3~4年前からはできるだけ韓国語で話そうと努力していますが、現地の言葉で話すというのは大変ですね。しかし、あいさつ程度の会話には自信が持てるようになったので、韓国語でのトークを徐々に増やしていきました。昨年のコンサートではすべて韓国語で話したんですよ。

即興で何かを言いたい時などは、すぐに言葉が出てこなくて苦労しますが、やはり現地の言葉で話すと客席からの反応も大きいです。あと言葉という点では、伴奏のストリングス・アンサンブルのメンバーはみな韓国人なので、演奏に関してコミュニケーションが必要な時には注意を払いますね。

公演の準備はクラシック音楽を専門とする韓国のプロモーター(主催者)と一緒に行うので、作業面では特に日韓で大きな違いを感じたり困ったりすることはありません。ただ、直前に手順などが色々と変わることはありますね(笑)。しかし、変更によって大きな支障が出るというわけではないので腹を据えれば特に気になりません。

大編成orソロ…日韓公演それぞれの魅力は楽器編成にあり

私の曲の多くはロマンスや自然の美しさを題材としています。
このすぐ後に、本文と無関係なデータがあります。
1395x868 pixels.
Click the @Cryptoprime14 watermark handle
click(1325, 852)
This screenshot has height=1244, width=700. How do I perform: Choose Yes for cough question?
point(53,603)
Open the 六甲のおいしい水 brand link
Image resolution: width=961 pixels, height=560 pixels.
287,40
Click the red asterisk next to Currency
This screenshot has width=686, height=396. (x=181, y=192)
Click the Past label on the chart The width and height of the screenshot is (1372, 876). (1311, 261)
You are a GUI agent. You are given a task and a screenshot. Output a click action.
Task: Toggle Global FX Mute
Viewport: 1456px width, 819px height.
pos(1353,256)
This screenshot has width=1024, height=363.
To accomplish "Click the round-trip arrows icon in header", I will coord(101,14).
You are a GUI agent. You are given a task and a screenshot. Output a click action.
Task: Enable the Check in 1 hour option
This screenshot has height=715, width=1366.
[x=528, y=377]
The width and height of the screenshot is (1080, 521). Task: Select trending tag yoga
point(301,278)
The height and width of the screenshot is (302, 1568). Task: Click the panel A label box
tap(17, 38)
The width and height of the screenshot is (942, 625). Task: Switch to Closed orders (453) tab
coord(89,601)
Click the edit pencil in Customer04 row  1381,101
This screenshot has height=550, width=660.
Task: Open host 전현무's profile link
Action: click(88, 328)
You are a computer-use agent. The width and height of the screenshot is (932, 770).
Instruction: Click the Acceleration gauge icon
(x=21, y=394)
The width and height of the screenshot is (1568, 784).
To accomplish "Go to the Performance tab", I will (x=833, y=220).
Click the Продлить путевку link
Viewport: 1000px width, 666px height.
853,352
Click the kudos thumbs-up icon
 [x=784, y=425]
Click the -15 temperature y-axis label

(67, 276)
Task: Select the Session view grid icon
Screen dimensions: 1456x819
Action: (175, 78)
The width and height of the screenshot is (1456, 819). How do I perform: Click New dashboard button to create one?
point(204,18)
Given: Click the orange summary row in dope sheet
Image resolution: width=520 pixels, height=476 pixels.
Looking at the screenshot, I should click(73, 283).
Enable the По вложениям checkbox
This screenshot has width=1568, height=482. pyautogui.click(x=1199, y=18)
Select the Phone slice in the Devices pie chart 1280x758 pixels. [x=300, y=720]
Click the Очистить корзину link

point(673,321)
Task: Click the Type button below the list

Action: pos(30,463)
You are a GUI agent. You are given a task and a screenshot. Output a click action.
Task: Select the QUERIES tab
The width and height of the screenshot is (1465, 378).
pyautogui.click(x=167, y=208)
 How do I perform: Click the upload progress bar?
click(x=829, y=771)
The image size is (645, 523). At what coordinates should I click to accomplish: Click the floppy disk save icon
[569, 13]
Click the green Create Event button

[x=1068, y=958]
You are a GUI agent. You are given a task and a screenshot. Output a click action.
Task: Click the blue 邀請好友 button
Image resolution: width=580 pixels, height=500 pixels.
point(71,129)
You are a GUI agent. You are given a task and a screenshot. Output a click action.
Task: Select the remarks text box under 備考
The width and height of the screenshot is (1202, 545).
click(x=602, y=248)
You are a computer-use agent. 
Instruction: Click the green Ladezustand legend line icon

そういった音楽性という基本的な面では日本と韓国の公演に違いはありません。しかし、楽器編成の面では大きな違いがあると言えます。率直に言ってしまうと、韓国公演では来場者数が多く見込めるためバックミュージシャンの数も十分です。

地方公演でも同じ人数のバックミュージシャンがついてくれます。弦楽器が入ると、やはり響きに広がりが出ますね。日本人ファンの中には、韓国まで聴きに来てくださる方もいるんですよ。ある方はソウル公演のチケットが手に入らず地方まで聴きに来てくださりましたが、韓国公演ならではの楽器編成に驚かれていましたね。